I jest to wbrew pozorom świetna wiadomość, nasz trening nie musi być skrajnie efektywny. Oczywiście będziemy się starać poprawiać wyniki, ale możemy dążyć do tego przyjemną drogą. Nie musimy kopiować całego treningu mistrzów, pełnego wstawania bladym świtem i popołudniowych powtórek. Możemy sobie wybrać co ciekawsze elementy z ich rozkładu zajęć i zaadoptować je do własnych potrzeb. Zapoznajmy się więc z kilkoma radami dla amatorów od złotego medalisty IO w Pekinie na 1500m stylem dowolnym – Davida Daviesa
Więcej treningów, mniej dystansu
Większość z nas skorzysta na większej ilości treningów, niż zwiększaniu przepłyniętych na jednej sesji długości basenu. Taka metoda pozwala na lepszą koncentrację na czuciu wody, rytmie i wykonywanych zadaniach.
Trenuj na basenie
Nawet jeżeli przygotowuje się do zawodów na wodach otwartych, Davies 100% treningu przeprowadza pod dachem. Być może jest w tym jakaś metoda, jest on również srebrnym medalistą olimpijskim na dystansie 10000 metrów.
Napełnij zbiorniki
Nie trenuj na głodniaka. Organizm potrzebuje paliwa do właściwego funkcjonowania. Zarówno mózg, jak i mięśnie. Lekka przekąska przed treningiem w zupełności wystarczy, na większe śniadanie przyjdzie czas po wyjściu z wody.
Technika jest wszystkim
Możesz urwać kilka sekund ciężkim treningiem. Możesz również zyskać o wiele więcej czasu przez pracę nad techniką. Przygotowując się do Igrzysk David poświęcił mnóstwo czasu ćwiczeniom technicznym, co tydzień również przeprowadzał treningi wspierane wideoanalizą w celu poprawiania najdrobniejszych szczegółów stylu.
Zabierz ze sobą zabawki
Płetwy, rurki, łapki, bojki… zabierz to wszystko ze sobą na basen. Właściwie wykorzystane nie tylko pomagają w treningu, stanowią również jego urozmaicenie i potężną broń w walce z rutyną.
Zmieniaj style
Pływanie innymi stylami pozwala na bardziej zrównoważony rozwój każdego pływaka. Wyrównuje dysproporcje spowodowane zbyt długim przywiązaniem do kraula.
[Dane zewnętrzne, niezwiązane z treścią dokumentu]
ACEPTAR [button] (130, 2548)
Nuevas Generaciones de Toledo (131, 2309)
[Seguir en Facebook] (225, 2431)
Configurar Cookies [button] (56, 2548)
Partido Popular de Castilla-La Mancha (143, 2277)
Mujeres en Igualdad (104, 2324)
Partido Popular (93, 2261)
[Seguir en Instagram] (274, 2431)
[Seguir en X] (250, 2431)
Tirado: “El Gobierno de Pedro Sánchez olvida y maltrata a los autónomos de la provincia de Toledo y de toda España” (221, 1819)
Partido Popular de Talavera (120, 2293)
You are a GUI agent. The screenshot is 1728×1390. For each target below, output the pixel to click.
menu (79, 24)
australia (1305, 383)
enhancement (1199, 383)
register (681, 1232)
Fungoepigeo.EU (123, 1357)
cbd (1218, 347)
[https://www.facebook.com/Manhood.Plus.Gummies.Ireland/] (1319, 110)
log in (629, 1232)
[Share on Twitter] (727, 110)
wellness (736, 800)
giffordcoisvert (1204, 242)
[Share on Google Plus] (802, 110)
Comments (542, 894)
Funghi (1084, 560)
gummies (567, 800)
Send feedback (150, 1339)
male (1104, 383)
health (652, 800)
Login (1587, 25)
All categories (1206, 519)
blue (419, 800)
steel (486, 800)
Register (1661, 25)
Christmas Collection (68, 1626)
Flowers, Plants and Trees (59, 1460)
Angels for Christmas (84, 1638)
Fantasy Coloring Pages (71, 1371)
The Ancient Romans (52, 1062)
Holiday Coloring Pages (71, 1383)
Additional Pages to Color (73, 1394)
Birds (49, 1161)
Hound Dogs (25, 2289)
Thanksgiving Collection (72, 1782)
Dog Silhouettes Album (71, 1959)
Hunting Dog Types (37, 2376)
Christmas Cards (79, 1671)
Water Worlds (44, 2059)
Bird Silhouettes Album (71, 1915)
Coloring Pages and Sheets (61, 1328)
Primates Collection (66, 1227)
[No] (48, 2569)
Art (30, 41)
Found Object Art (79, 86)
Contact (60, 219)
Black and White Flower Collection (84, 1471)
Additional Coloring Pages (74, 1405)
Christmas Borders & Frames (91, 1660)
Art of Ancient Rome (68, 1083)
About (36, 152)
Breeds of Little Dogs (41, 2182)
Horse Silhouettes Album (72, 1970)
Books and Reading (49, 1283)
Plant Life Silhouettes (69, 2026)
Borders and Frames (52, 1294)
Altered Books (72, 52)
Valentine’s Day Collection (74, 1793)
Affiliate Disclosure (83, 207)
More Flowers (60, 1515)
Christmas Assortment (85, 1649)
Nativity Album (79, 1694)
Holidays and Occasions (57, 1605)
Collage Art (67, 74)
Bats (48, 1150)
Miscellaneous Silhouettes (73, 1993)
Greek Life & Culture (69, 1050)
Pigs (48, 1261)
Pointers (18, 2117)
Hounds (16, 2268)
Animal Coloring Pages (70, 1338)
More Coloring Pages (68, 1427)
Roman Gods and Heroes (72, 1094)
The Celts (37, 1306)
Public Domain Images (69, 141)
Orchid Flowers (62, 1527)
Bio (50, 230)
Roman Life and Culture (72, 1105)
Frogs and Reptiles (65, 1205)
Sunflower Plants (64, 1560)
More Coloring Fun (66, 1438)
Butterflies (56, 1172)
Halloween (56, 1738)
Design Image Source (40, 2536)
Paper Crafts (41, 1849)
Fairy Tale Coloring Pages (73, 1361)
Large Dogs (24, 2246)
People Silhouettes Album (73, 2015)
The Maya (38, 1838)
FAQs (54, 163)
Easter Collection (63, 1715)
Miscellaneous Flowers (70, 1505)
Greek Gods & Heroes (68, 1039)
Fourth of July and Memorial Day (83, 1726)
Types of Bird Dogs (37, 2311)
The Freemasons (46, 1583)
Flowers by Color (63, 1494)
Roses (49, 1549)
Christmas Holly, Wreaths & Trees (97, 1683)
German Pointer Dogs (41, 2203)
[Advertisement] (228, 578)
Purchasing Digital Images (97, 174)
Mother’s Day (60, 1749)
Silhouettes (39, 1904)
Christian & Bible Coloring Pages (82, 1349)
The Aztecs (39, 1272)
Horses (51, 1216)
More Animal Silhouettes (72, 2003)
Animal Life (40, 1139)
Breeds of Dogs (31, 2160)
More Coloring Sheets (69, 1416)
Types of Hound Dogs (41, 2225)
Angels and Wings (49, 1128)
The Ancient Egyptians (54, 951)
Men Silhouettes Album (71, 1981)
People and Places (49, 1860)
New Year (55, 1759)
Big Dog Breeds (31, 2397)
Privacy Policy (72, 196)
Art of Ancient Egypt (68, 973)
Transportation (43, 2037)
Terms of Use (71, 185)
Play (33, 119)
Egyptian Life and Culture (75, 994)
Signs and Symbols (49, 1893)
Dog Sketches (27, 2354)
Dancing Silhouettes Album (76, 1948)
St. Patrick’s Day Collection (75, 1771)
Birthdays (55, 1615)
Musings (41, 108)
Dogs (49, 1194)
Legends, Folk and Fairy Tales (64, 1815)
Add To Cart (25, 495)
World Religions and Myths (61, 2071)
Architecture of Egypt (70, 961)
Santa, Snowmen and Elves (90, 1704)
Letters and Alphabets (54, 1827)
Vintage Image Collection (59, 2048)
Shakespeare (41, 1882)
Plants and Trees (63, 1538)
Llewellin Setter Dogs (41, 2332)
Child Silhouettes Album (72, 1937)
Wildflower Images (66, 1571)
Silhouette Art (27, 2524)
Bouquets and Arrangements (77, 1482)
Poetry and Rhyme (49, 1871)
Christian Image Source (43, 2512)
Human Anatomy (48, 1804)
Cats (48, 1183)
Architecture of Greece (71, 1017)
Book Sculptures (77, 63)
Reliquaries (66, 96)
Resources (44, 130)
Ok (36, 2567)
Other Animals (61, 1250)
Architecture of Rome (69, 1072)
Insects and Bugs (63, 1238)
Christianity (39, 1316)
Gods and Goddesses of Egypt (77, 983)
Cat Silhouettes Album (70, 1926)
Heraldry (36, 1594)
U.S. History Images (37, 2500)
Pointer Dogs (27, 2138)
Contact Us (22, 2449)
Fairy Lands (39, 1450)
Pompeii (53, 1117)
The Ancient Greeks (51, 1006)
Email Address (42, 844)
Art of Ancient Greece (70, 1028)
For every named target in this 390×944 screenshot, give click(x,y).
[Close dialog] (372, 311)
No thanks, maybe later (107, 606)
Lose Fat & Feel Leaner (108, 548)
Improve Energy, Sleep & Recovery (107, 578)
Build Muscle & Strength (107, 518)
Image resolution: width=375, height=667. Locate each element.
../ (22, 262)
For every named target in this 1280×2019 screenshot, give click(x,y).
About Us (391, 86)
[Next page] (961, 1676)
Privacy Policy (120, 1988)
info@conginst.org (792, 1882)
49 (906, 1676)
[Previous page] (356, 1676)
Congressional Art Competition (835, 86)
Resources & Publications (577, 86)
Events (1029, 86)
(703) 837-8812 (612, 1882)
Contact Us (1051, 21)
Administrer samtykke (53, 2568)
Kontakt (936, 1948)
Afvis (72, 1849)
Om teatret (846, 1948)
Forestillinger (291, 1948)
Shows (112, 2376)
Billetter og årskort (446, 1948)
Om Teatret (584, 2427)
Pozwala na rozwój tych grup mięśni, których często nie zauważamy przy treningu w stylu dowolnym, lecz wciąż mających wpływ na zachowanie prawidłowej sylwetki w wodzie.
Znam co najmniej kilku trenerów nie zgadzających się z jednym lub więcej punktów z zaleceń Davida Daviesa. Gdyby on sam się przejmował opiniami innych, być może przegapił by swoją olimpijską szansę. Niech będzie to dla nas wskazówką. Eksperymentujmy, mylmy się, sprawdzajmy nawet te dziwaczne i niepopularne metody. Najbardziej skuteczną będzie ta, która da nam najwięcej radości z treningu. Jeżeli poprawimy przy tym czasy, korzyść jest podwójna. Jeżeli nie… no cóż, przynajmniej było przyjemnie.